If you are unsure where your child has been taken (if, for instance, the other parent has family members in multiple countries), you should contact:
- Local and state law enforcement agencies, who can in turn contact the International Police (INTERPOL) and publish notices regarding the abducted child.
- The Office of Children’s Issues at the U.S. State Department. They have resources and connections in many countries that can help locate a missing child.
- S. embassies and consulates, to which you can provide detailed information about your child and the other parent. Doing so may help you rule out whether your child is in a particular country.
- Federal Bureau of Investigation.
- The National Center for Missing and Exploited Children.
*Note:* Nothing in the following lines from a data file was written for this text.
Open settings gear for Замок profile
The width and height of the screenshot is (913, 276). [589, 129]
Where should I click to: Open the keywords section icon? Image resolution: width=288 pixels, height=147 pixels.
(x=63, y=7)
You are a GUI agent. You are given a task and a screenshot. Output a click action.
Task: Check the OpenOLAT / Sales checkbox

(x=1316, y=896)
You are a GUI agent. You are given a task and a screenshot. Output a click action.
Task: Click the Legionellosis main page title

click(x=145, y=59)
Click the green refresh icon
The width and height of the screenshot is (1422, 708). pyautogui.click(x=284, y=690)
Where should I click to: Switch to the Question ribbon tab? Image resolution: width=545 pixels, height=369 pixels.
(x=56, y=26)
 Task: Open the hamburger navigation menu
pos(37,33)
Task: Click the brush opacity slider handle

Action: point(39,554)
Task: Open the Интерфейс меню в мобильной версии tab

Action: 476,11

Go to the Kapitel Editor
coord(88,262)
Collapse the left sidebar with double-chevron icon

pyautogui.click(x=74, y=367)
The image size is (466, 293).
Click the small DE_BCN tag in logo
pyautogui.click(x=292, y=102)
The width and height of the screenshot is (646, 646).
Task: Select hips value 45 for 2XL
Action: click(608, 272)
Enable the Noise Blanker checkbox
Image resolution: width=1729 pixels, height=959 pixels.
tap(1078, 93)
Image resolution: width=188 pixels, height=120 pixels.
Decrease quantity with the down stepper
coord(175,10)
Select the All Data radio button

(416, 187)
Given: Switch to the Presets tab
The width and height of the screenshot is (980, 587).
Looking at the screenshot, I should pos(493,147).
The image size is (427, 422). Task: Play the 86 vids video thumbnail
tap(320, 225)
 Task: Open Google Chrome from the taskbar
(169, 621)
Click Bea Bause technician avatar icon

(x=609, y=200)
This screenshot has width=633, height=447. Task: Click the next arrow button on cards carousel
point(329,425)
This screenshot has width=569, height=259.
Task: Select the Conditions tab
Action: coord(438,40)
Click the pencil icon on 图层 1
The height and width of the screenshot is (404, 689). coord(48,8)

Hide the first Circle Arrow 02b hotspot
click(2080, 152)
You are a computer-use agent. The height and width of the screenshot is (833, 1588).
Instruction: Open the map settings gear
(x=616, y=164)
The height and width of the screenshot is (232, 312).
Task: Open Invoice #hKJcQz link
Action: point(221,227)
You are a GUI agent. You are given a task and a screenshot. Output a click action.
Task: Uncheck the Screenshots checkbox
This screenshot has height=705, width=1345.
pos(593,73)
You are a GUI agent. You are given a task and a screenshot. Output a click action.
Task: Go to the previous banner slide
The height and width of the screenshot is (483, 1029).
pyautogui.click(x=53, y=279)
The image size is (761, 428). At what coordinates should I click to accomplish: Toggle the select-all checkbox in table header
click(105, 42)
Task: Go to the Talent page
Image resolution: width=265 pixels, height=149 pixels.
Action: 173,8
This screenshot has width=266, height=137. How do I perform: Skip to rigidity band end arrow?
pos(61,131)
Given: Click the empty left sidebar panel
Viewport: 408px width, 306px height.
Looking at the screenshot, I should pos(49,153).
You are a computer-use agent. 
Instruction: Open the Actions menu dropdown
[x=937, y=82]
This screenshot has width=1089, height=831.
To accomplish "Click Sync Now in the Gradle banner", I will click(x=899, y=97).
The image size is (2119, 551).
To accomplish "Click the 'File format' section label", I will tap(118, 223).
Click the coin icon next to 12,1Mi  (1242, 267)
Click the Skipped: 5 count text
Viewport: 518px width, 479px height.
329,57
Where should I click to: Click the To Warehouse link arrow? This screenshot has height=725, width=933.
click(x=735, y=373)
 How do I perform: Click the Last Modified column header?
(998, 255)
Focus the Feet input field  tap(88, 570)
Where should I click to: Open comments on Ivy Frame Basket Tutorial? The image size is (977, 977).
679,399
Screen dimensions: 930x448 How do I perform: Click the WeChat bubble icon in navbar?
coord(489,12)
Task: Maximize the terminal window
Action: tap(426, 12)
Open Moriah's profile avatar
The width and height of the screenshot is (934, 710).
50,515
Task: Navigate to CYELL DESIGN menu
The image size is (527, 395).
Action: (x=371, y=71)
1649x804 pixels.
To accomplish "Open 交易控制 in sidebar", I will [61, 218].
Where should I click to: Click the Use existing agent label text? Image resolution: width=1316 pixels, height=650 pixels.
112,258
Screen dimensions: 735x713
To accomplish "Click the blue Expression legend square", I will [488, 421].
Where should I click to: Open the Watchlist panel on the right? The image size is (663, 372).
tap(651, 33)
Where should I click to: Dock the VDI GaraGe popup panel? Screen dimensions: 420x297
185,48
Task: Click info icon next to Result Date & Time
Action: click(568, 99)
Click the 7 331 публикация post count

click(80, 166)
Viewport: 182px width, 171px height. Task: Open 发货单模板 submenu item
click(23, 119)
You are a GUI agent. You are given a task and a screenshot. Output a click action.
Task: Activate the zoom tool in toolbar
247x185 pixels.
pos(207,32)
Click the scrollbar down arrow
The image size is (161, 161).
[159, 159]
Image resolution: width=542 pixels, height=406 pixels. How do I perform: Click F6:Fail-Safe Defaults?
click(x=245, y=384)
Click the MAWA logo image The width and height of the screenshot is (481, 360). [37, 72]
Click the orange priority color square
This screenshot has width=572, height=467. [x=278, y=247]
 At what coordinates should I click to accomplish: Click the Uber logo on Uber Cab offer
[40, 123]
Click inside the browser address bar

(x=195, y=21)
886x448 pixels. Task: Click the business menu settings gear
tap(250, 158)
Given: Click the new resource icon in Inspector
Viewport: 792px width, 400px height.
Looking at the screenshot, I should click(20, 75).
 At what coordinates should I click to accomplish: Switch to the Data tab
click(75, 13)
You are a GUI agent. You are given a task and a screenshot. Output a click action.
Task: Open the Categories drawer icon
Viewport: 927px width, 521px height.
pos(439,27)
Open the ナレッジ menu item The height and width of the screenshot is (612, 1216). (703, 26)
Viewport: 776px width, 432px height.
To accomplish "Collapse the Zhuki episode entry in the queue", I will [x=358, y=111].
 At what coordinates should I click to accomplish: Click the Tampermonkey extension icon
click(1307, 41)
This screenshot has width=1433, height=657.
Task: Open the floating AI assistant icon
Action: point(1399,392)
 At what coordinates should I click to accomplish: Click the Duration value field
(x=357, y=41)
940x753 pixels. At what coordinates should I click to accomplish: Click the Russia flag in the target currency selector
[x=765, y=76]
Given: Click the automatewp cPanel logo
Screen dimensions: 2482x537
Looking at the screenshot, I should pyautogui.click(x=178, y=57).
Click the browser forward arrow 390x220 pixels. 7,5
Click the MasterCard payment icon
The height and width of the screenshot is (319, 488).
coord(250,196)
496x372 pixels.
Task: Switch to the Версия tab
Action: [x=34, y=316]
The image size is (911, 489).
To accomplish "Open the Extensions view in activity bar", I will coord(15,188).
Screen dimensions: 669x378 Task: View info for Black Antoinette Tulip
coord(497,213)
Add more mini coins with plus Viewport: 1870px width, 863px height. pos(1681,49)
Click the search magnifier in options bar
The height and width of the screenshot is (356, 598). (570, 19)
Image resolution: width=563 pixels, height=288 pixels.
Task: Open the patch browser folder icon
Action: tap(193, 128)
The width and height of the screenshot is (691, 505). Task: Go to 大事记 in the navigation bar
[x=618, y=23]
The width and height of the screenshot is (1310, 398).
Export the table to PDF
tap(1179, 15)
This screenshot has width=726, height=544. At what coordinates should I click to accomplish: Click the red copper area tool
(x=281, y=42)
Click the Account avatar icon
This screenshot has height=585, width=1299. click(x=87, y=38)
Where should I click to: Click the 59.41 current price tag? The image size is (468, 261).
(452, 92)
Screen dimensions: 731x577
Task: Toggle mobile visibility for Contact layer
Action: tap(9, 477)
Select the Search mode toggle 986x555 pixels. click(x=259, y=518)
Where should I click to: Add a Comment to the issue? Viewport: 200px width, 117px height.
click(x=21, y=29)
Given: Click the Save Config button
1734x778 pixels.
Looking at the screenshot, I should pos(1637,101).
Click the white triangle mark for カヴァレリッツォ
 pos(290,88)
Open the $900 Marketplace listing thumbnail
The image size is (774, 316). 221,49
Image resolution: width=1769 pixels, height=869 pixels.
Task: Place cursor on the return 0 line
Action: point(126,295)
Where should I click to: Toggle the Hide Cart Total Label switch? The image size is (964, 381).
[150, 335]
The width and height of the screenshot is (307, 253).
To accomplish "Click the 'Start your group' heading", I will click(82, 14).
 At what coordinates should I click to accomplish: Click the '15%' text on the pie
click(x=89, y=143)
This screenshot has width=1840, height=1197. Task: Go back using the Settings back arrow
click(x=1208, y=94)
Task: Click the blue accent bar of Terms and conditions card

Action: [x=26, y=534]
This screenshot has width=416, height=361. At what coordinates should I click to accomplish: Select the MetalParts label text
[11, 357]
It is easy to lose hope and become discouraged when your child has been removed to another country. However, persistence and hard work can pay off. The help of an experienced international child abduction attorney will likely have resources available to help maximize your efforts.
While diverse families provide a multitude of benefits to children and their communities, they also present special risks when such families separate. In particular, one parent may decide to abscond with the parties’ children and go to another country. This is a particularly dangerous situation because once a child leaves the United States, it becomes difficult to “force” another country to surrender that child back to the United States.
If your child has a valid passport, you may be able to ask a court to hold onto the child’s passport if you have evidence suggesting the other parent is planning to leave the country with the child. Statements from witnesses who have overheard the other parent’s plan, plane tickets, and/or text messages can all be provided to the court to show that a surrender of the child’s passport is appropriate. This may help prevent the child from being taken out of the country by the other parent without the court’s and your knowledge.
If your child does not already have a passport, the U.S. State Department has programs available that can alert you if someone attempts to apply for a passport in the child’s name. If certain documentation is provided, a child’s passport application may be summarily denied. To take advantage of these opportunities, you will need to contact the U.S. State Department’s Office of Children’s Issues in writing and provide basic information about yourself and your child.
Once your child is taken out of the country, the situation becomes very complex. An experienced international child abduction attorney with Ayo and Iken can help you greatly during this time. You should also contact the U.S. State Department, the National Center for Missing and Exploited Children, and local, state, and federal law enforcement agencies. The U.S. State Department in particular can help you get in touch with other individuals and agencies in other countries who can help you. It is easy during this period to become depressed and hopeless; however, hard work and persistence can pay off.